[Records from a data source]
******

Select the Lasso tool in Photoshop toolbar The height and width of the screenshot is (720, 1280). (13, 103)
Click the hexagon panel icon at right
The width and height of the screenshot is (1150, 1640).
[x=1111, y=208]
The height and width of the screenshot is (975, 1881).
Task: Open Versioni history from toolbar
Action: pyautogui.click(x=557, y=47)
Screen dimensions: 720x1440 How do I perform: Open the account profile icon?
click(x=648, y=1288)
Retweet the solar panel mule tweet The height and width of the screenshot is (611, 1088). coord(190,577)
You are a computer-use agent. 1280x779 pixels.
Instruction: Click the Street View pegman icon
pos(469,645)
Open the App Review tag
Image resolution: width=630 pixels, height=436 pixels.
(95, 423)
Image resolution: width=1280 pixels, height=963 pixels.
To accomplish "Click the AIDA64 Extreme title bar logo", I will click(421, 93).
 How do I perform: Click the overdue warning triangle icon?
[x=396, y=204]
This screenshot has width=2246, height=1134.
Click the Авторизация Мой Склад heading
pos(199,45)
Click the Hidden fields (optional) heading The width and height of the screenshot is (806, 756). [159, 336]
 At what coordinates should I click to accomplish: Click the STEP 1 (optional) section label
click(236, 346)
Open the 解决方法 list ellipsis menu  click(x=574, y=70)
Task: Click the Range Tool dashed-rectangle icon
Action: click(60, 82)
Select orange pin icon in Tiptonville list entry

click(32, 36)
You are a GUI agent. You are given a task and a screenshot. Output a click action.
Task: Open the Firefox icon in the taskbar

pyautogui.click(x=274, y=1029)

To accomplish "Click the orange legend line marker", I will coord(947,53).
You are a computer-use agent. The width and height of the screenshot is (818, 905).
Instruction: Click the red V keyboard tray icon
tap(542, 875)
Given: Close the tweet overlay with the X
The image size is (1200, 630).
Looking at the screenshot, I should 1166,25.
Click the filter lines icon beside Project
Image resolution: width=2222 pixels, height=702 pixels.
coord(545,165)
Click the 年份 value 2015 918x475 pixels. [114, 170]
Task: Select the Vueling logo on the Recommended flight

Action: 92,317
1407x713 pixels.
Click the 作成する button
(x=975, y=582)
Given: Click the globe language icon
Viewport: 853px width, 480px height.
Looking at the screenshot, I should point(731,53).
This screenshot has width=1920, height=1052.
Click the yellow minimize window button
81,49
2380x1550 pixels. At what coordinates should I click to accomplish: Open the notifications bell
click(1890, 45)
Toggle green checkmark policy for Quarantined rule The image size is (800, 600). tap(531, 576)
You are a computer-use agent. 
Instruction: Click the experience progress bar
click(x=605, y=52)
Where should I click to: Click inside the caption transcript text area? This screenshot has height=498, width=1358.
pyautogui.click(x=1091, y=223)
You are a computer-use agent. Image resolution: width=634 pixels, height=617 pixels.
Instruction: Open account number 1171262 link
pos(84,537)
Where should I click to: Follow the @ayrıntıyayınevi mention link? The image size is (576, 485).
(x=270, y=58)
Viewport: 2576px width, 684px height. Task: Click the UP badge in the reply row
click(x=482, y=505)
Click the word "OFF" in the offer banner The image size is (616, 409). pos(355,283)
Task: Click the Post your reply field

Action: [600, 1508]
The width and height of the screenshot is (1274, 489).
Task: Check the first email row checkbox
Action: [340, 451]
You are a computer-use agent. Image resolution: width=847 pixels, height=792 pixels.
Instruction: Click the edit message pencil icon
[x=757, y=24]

******

Problem to solve — Output the entries above in their entirety, exactly as written.

Exercise output —
Select the Lasso tool in Photoshop toolbar The height and width of the screenshot is (720, 1280). (13, 103)
Click the hexagon panel icon at right
The width and height of the screenshot is (1150, 1640).
[x=1111, y=208]
The height and width of the screenshot is (975, 1881).
Task: Open Versioni history from toolbar
Action: pyautogui.click(x=557, y=47)
Screen dimensions: 720x1440 How do I perform: Open the account profile icon?
click(x=648, y=1288)
Retweet the solar panel mule tweet The height and width of the screenshot is (611, 1088). coord(190,577)
You are a computer-use agent. 1280x779 pixels.
Instruction: Click the Street View pegman icon
pos(469,645)
Open the App Review tag
Image resolution: width=630 pixels, height=436 pixels.
(95, 423)
Image resolution: width=1280 pixels, height=963 pixels.
To accomplish "Click the AIDA64 Extreme title bar logo", I will click(421, 93).
 How do I perform: Click the overdue warning triangle icon?
[x=396, y=204]
This screenshot has width=2246, height=1134.
Click the Авторизация Мой Склад heading
pos(199,45)
Click the Hidden fields (optional) heading The width and height of the screenshot is (806, 756). [159, 336]
 At what coordinates should I click to accomplish: Click the STEP 1 (optional) section label
click(236, 346)
Open the 解决方法 list ellipsis menu  click(x=574, y=70)
Task: Click the Range Tool dashed-rectangle icon
Action: click(60, 82)
Select orange pin icon in Tiptonville list entry

click(32, 36)
You are a GUI agent. You are given a task and a screenshot. Output a click action.
Task: Open the Firefox icon in the taskbar

pyautogui.click(x=274, y=1029)

To accomplish "Click the orange legend line marker", I will coord(947,53).
You are a computer-use agent. The width and height of the screenshot is (818, 905).
Instruction: Click the red V keyboard tray icon
tap(542, 875)
Given: Close the tweet overlay with the X
The image size is (1200, 630).
Looking at the screenshot, I should 1166,25.
Click the filter lines icon beside Project
Image resolution: width=2222 pixels, height=702 pixels.
coord(545,165)
Click the 年份 value 2015 918x475 pixels. [114, 170]
Task: Select the Vueling logo on the Recommended flight

Action: 92,317
1407x713 pixels.
Click the 作成する button
(x=975, y=582)
Given: Click the globe language icon
Viewport: 853px width, 480px height.
Looking at the screenshot, I should point(731,53).
This screenshot has width=1920, height=1052.
Click the yellow minimize window button
81,49
2380x1550 pixels. At what coordinates should I click to accomplish: Open the notifications bell
click(1890, 45)
Toggle green checkmark policy for Quarantined rule The image size is (800, 600). tap(531, 576)
You are a computer-use agent. 
Instruction: Click the experience progress bar
click(x=605, y=52)
Where should I click to: Click inside the caption transcript text area? This screenshot has height=498, width=1358.
pyautogui.click(x=1091, y=223)
You are a computer-use agent. Image resolution: width=634 pixels, height=617 pixels.
Instruction: Open account number 1171262 link
pos(84,537)
Where should I click to: Follow the @ayrıntıyayınevi mention link? The image size is (576, 485).
(x=270, y=58)
Viewport: 2576px width, 684px height. Task: Click the UP badge in the reply row
click(x=482, y=505)
Click the word "OFF" in the offer banner The image size is (616, 409). pos(355,283)
Task: Click the Post your reply field

Action: [600, 1508]
The width and height of the screenshot is (1274, 489).
Task: Check the first email row checkbox
Action: [340, 451]
You are a computer-use agent. Image resolution: width=847 pixels, height=792 pixels.
Instruction: Click the edit message pencil icon
[x=757, y=24]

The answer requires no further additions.